▶ PROBLEM STATEMENT: In the entries that follow, the first line to write out is the one containing "This screenshot has width=657, height=350.", and the last is the one containing "The width and". Reproduce that stretch exactly, with nothing before or after it.

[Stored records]
====================
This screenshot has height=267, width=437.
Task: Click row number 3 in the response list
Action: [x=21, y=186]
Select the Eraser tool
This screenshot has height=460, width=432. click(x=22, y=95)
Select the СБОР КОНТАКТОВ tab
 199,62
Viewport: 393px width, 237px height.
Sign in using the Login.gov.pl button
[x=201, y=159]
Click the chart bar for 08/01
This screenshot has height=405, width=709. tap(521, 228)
====================
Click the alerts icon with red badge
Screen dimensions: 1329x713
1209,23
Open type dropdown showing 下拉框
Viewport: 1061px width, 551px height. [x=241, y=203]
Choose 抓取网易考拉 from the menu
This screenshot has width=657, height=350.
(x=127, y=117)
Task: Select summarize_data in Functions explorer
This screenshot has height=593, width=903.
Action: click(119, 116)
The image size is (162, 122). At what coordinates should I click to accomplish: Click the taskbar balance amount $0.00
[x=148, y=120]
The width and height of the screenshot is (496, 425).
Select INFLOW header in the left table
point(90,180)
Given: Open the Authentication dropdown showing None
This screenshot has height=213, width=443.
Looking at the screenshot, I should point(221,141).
====================
▶ SOLUTION:
This screenshot has width=657, height=350.
(x=127, y=117)
Task: Select summarize_data in Functions explorer
This screenshot has height=593, width=903.
Action: click(119, 116)
The image size is (162, 122). At what coordinates should I click to accomplish: Click the taskbar balance amount $0.00
[x=148, y=120]
The width and height of the screenshot is (496, 425).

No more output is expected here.